Online booking agent Viator has sent emails to 1.4 million customers notifying them of a data breach affecting its websites and mobile offerings.

The organisation, which was acquired by TripAdvisor earlier this year, said the breach may have compromised their credit and debit card numbers, email addresses, and other personal information.

Viator posted notices online September 19th about the breach, although the company learned of a problem 17 days’ earlier from its payment card service provider.

The company had been informed about unauthorised charges on “a number” of customers’ credit cards.

In a statement Viator explained: “We have hired forensic experts, notified law enforcement and we have been working diligently and comprehensively to investigate the incident, identify how our systems may have been impacted, and secure our systems.”

In addition to notifying customers, Viator urged customers to monitor their financial accounts, and is offering US customers identity protection and credit card monitoring services for free.

It is also exploring what similar services are available for customers abroad.

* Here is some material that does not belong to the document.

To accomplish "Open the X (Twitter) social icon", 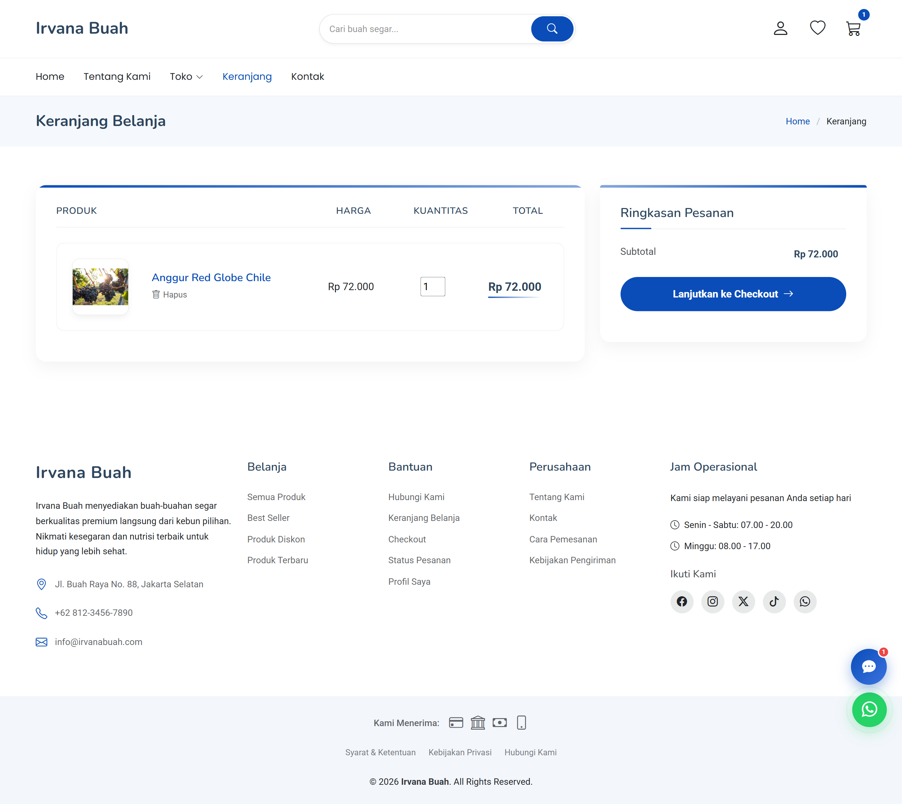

Commenting on the situation, Voltage Security vice president, Mark Bower, said: “Online businesses handling large volumes of sensitive data are always at risk of data breaches from advanced attacks. 

“Recent malware variants have focused on stealing live sensitive data in use and in transit and in active processing systems.

“Even if organisations encrypt disks or servers, it does not reduce the threat of advanced malware capable of stealing live data from active systems.”